BoriRock & Grubby Pawz, WAVY BULLET
This hardened Dorcester rapper continues to grind, just as streetwise Massachusetts hip-hop finally seems to be earning its long overdue respect. Produced by Grubby Pawz, the aptly titled WAVY BULLET mercilessly chronicles the grimy side of the hustle with Narcos-level detail. The considerable weight of that life on his sturdy shoulders, BoriRock neither sugarcoats nor idealizes his reality on throat-grabbing tracks like "Hoot Sinatra" and "Thanksgiving." The glamour life is the further thing from his troubled mind on “Influences,” in which he and Shaykh Hanif upend a generic interview question and turn it into a chillingly grim scene. Dope boy posse cuts "Murder Cook Book" and "Wave Affair” intensify his cautionary tale, while the Dun Dealy and Estee Nack features on "Hootie Crack" keep things fiercely local. As extreme as the themes get, Pawz occasionally brings a calming brightness (as on the standout "Dezzy" with Al Divino) to assuage some of the suffocating unpleasantness.

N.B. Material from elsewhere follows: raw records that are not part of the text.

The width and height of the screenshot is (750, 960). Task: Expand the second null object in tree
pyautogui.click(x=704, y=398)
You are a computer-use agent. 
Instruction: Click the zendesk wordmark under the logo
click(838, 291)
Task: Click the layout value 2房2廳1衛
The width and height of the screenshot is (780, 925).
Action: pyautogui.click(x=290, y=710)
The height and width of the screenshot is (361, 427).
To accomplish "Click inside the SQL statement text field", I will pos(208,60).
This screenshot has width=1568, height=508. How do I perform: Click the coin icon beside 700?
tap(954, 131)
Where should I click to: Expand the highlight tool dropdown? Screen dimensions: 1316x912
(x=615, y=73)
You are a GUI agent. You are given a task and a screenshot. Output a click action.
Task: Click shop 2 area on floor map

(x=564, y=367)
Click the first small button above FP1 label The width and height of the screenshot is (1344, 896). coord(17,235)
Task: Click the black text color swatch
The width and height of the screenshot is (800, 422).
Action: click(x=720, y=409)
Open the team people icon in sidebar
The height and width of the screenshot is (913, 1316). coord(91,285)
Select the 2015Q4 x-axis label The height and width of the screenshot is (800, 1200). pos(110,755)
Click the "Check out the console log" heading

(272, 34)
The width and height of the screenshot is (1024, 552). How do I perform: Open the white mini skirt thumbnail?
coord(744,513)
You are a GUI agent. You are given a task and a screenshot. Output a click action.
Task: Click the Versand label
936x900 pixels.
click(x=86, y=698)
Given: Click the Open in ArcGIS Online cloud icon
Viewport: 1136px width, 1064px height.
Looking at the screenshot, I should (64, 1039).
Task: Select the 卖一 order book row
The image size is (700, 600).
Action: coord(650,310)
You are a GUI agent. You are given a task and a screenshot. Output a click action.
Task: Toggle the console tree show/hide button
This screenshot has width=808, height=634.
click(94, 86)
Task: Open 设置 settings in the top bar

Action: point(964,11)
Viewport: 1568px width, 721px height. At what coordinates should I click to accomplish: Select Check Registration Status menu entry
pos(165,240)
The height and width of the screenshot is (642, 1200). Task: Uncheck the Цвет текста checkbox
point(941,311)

billy woods & Kenny Segal, Maps
Following the cerebral time-travelogues Aethiopes (with Preservation) and Church (with Messiah Muzik), the Kenny Segal-produced Maps is a relatively lucid road diary from the Backwoodz Studioz doyen. Shifting noticeably from the cracked narratives billy woods constructs from fragments of memory and momentum, his latest album documents the touring life via clear, if at times unglamorous anecdotes like "Soundcheck." In that admittedly superficial sense, it is the least inscrutable album of his in recent memory, though that's a poetic form of trickery. He sounds most passionate when rapping about home, the mundane and even irritating aspects of his day-to-day New York living oddly romanticized on "Soft Landing" and made existentially profound on ELUCID-aided closer "As The Crow Flies." And, as evidenced upon repeat listens, it's what goes through his buzzing head while on the road that gives Maps its subtly evident depth.